School was definitely back in session at Immanuel Schools in Reedley on Thursday morning.
There was the first-day traffic as parents dropped off kids, loaded backpacks in tow. Students posed for pictures.
There were plenty of hugs and few masks.
If anything seemed less than normal as the private, Mennonite-faith-based K-12 school reopened for the first time since the coronavirus pandemic began in March, it was students getting their temperatures checked on the way onto campus.
UPDATE: Fresno County health officials order Immanuel Schools to stop in-person teaching
By allowing students on campus and in classrooms, the school was in violation of Gov. Gavin Newsom’s mandate prohibiting in-person instruction for schools in counties on the state watch list — including Fresno County.
The county health department on Wednesday said it was aware of the school’s intent to reopen its campus to students and it was prepared to take action.
“The County Health Officer will order the school closed,” Sonia Brar, a Public Health Communication member, said in an email to The Bee on Wednesday evening. “If the school violates that order, the County will take action in Superior Court to obtain a court order to close.
“The County will also petition the State to take action to close the school. Additionally, the school could be subjected to prosecution for unfair business practices.”
The county did not respond Thursday to requests for additional comment.
Immanuel’s response to county health department
In a statement on Thursday, the school said keeping students off campus is “detrimental to students’ academic, physical, emotional, and spiritual development” and a “burden to working families.
“While the Public Health Departments attempt to ‘protect’ us from COVID-19, the CDC and medical experts attest that they are creating new public health problems for our children by not allowing them on campus for learning,” according to the statement from the Board of Trustees and Superintendent Ryan Wood.

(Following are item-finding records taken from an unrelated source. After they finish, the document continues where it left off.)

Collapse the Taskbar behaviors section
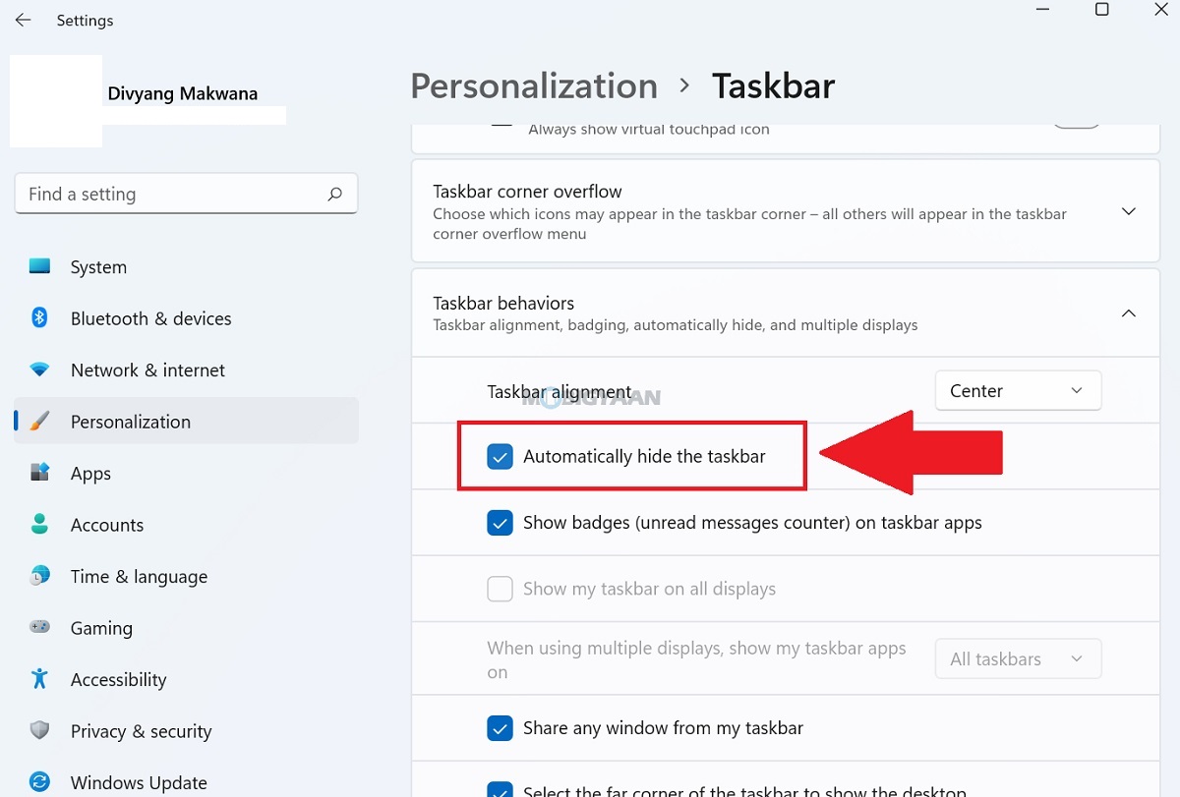 (x=1128, y=313)
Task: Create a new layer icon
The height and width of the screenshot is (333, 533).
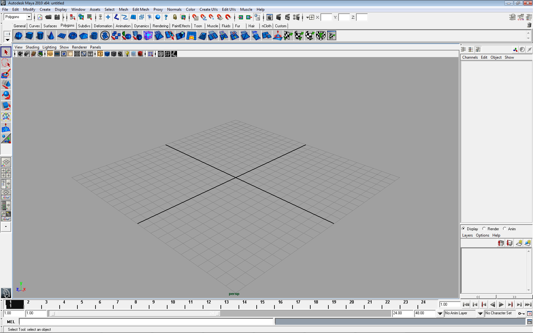Action: pyautogui.click(x=519, y=243)
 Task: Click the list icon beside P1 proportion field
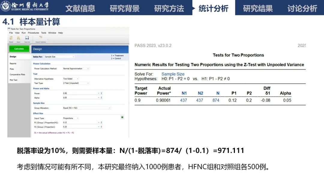[x=102, y=122]
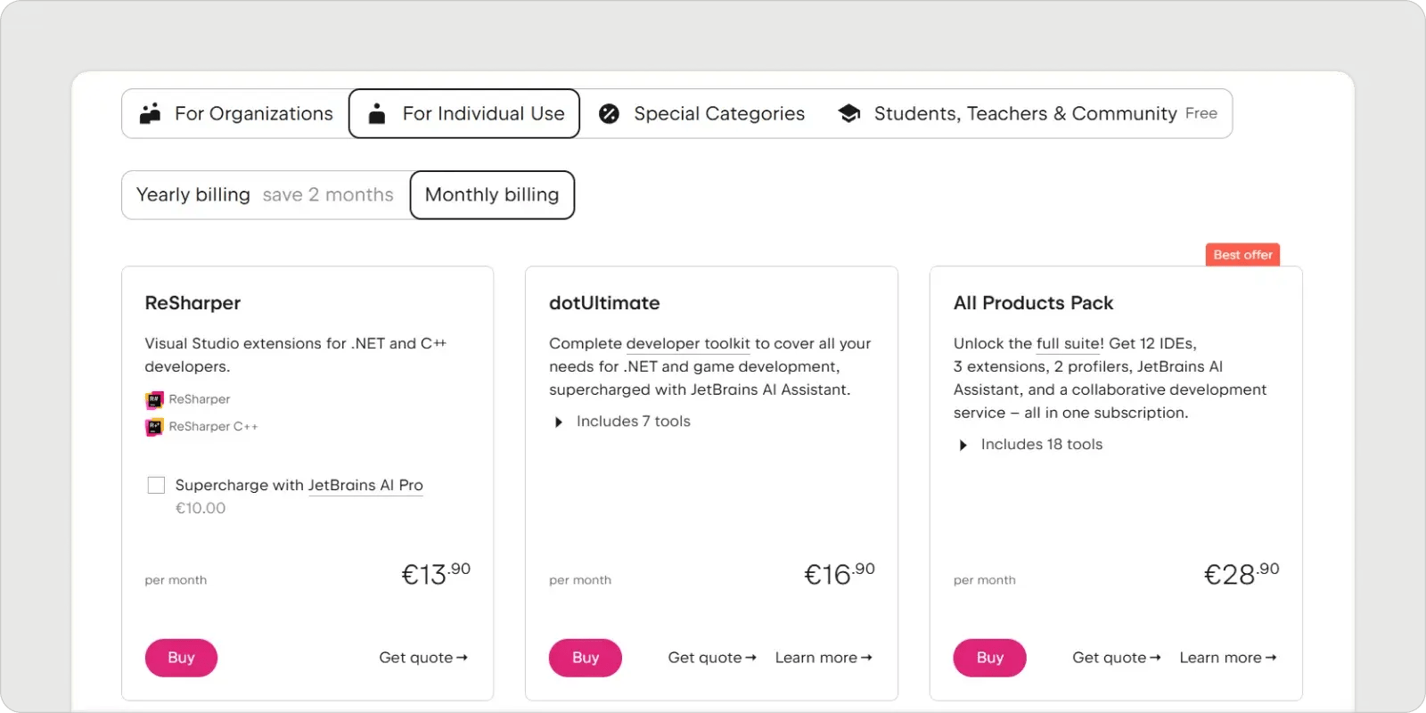Click the arrow icon on All Products Pack's Learn more
Screen dimensions: 1426x713
pos(1273,657)
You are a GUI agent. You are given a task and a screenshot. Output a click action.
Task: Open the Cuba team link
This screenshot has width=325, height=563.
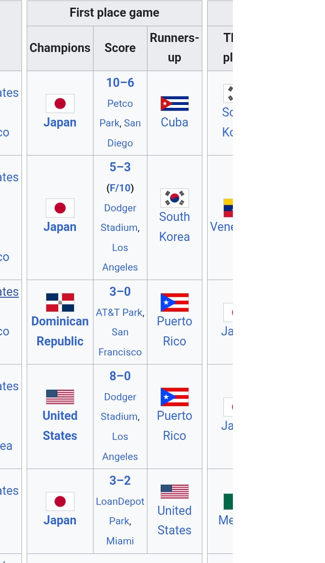click(x=175, y=123)
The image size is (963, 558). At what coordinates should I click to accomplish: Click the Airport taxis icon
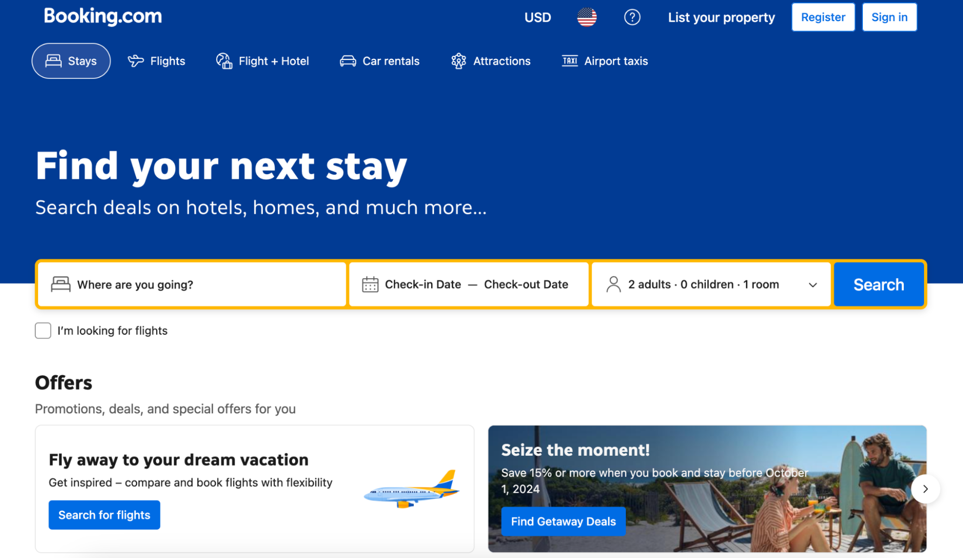click(569, 60)
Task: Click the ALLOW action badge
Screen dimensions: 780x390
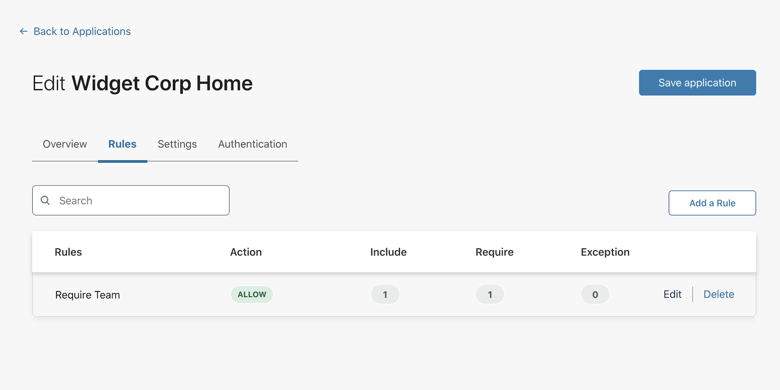Action: click(x=252, y=294)
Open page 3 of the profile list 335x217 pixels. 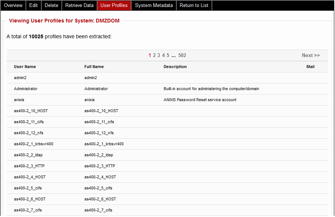159,55
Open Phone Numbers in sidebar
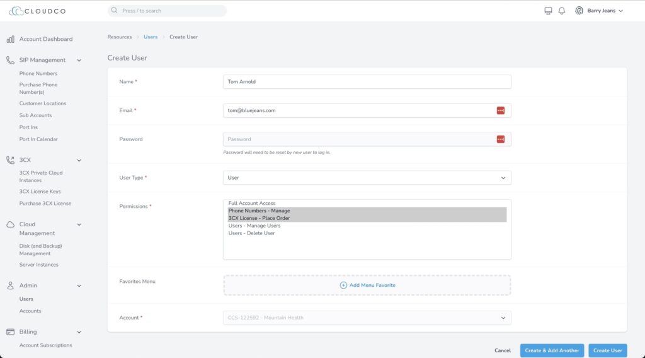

School officials have “prayerfully sought counsel from educational and medical experts, our legal advisors, and members of our Immanuel community,” over the last several weeks, the statement said. For the majority of its students, “it is clear that an online education is not a substitute for an in-person, Christ-centered, relationally based classroom setting.”
Families with children who have medical needs and those not comfortable being on campus can continue with home learning.
“We feel strongly that parents are ultimately responsible for their child’s schooling choice and if they desire an on-campus education, why should they be denied that right?”
Aside from the statement, the school said it will not be giving media interviews about the reopening.
Is state order constitutional?
School officials also said they believe the state orders are unconstitutional and that they are working with other Christ-centered and private schools to file a lawsuit.
Immanuel Schools, which has an enrollment of approximately 600 students and teaches kindergarten through 12th grade on one campus, has gone against public health guidelines before.
Back in June, Immanuel held in-person high school graduation that attracted roughly 800 to 1,000 people despite Fresno County Department of Public Health guidelines to restrict public gatherings and big groups due to the potential spread of COVID-19.